«Se il socialismo ha da essere una vera liberazione dell’uomo, dobbiamo cominciare col respingere come la maggiore delle assurdità ogni nozione di guerra fatta dai socialisti, o da uno Stato
diretto in nome dei socialisti».
Lo scrive Andrea Caffi in un testo del 1946 nel quale possiamo avvicinarci al pensiero critico nei riguardi della violenza come mezzo di lotta politica. Una critica elaborata da un profondo quanto dimenticato intellettuale italo-russo-francese (la famiglia sarebbe stata di origini bellunesi e proprio sulle Dolomiti lui fu ferito durante la Prima guerra mondiale).
Il saggio, ripubblicato da Nonluoghi nel dicembre 2002 con il titolo “Contro la guerra.
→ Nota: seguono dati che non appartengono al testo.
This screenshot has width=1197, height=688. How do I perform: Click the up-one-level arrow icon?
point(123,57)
Violenza e liberazione” e una nota introduttiva di Alberto Castelli (in basso i link alle versioni digitali), fu scritto nel 1946 e pubblicato in italiano con il titolo “È la guerra rivoluzionaria una contraddizione in termini?”, in “A. Caffi, Scritti politici”, a cura di G. Bianco, Firenze, La Nuova Italia, 1970, pp. 319 – 326.
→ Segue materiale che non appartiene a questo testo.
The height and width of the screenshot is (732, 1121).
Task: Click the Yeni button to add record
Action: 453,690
«La vita di Andrea Caffi, sempre povera e incerta, è quella di un personaggio socratico: di un uomo, cioè, dedito esclusivamente alla ricerca del vero e del giusto, totalmente disinteressato alla carriera e al denaro; è la vita di un uomo generoso, socievole e non affatto disposto al più piccolo compromesso in tema di idee e di integrità morale.
Nasce a Pietroburgo da genitori italiani nel 1886. Nella città baltica entra in contatto con esponenti della tradizione rivoluzionaria russa e partecipa, nelle file dei menscevichi, alle vicende rivoluzionarie del 1905. Per questa sua attività, viene incarcerato e, in seguito, costretto all’espatrio.
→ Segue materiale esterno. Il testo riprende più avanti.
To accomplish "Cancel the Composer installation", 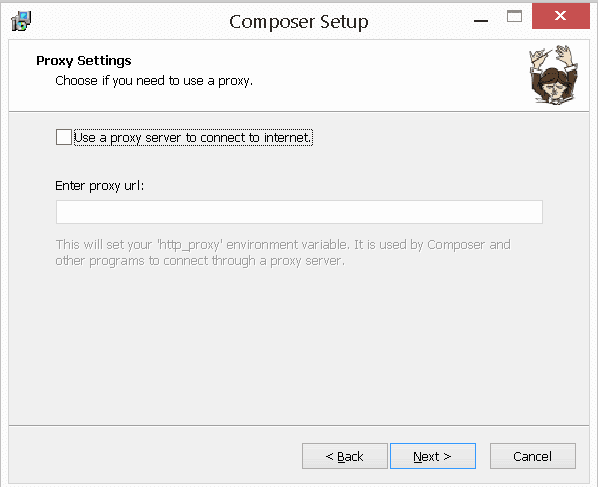I will [x=533, y=456].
Studia a Berlino, dove segue le lezioni di Georg Simmel e conosce il giovane Antonio Banfi, futuro docente di filosofia all’università di Milano e parlamentare comunista. Nel 1910 entra in contatto con Giuseppe Prezzolini, allora direttore del periodico “La Voce”. Partecipa attivamente alla Prima guerra mondiale fin dal 1914: una scelta dovuta, da un lato, alla convinzione che il futuro del socialismo e della democrazia dipenda, in gran parte, dal crollo degli imperi autoritari dell’Europa centrale; dall’altro, all’esigenza morale di condividere il destino di tanti uomini che partono verso la morte.
Tra il 1920 e il 1923 Caffi soggiorna nella Russia appena uscita dalla rivoluzione: un’esperienza, questa, che lo segnerà profondamente e che contribuirà a consolidare il suo giudizio negativo sul bolscevismo e sugli esiti delle rivoluzioni violente», scrive fra l’altro Castelli nell’introduzione.